• _PASSAGE FOR REVIEW_
==*==
American Gods – Neil Gaiman

This was only my second book by this author (Stardust was the first). It was longer and different in content and tone than the former, but I was not disappointed. I quite enjoy slow-paced narratives too, especially when there is plenty to chew on, the scope and idea is eccentric and ambitious, and there is a nice twist at the end. 2016 will definitely see me read more of Mr. Gaiman!

Reckless and Fearless – Cornelia Funke

Cornelia Funke is one of my favourite fantasy writers for a reason. I re-read Reckless and Fearless in anticipation of the English translation of Heartless, the next in the Mirrorworld series, and I enjoyed them as much, if not more, than the first time around. Pacy, tightly-plotted, deliciously dark, with a very layered fantasy universe in its Mirrorworld, and endearingly flawed central characters. I prefer this series to her Inkworld series for its adult and crisper tones, though those still rank among my favourites. I’m super excited to hear and hopefully meet her next month, fingers crossed.

The Fault in our Stars – John Green

This was my first experience with John Green. While not the earth-shattering, life-affirming book a lot of readers are making it out to be, there is enough warmth, humour and insight about life, struggles, existence and purpose for it to be a fairly compulsive read. Most importantly, the characters are very likeable (despite the writing being nothing too extraordinary) and this makes you root for them until the inevitable, heartbreaking end.

Reading Lolita in Tehran – Azar Nafisi

This the kind of book you need to give time and undivided attention to, while leaving enough room for introspection and pause between readings. It is eloquent, unflinchingly heartrending about the subject matter and throws up questions and insights about the complexity of existence, power, dreams, freedom. But ultimately it is about the healing power and vitality of literature, the importance of keeping it alive wherever you are and whatever you are going through.

The Bridges of Madison County – Robert James Waller

I have grown up hearing about the book and film and I’m glad I finally got around to reading it. I finished it in 2 days flat even with full days at work and that says a lot about how potent it is. A beautiful, warm, yet heartbreaking story about chance meetings and destiny, and characters you won’t forget in a hurry. The writing is poetic, simple, with vivid imagery. Bring on Clint Eastwood and Meryl Streep!

Magnus Chase and the Sword of Summer – Rick Riordan

I became a Rick Riordan fan the moment I picked up his debut book in Percy Jackson and the Lightning Thief all those years ago. He’s not disappointed since, whether it’s the rest of that series, his “Heroes of Olympus” series or his “Kane Chronicles” series. So I was thrilled to find out that he was coming out with a new series based on Norse mythology (and one that is more linked with his original world than we think). Magnus Chase and the Sword of Summer has all the hallmarks of the writer’s style – tight plot, engaging characters, wit and sarcasm, an effortless blend of old and new, mythology and modern times, heroes and their quest/adventure and of course the delightful prospect of the end of the world hanging in the balance (in this case, Ragnarok). There are demi-gods or einherji, elfs, dwarves, valkyries and a whole bunch of dysfunctional gods among others. Bring on next fall!
==*==
• _WHAT YOU SHOULD DO_
Can you reproduce, word for word, the stretch of the book reviews from "The Bridges of" through "and Meryl Streep!"?

• _DATA SECTION_
==*==
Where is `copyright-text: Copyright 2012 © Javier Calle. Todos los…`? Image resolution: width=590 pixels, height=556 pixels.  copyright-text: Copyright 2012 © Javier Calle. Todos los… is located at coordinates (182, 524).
==*==
• _YOUR SOLUTION_
The Bridges of Madison County – Robert James Waller

I have grown up hearing about the book and film and I’m glad I finally got around to reading it. I finished it in 2 days flat even with full days at work and that says a lot about how potent it is. A beautiful, warm, yet heartbreaking story about chance meetings and destiny, and characters you won’t forget in a hurry. The writing is poetic, simple, with vivid imagery. Bring on Clint Eastwood and Meryl Streep!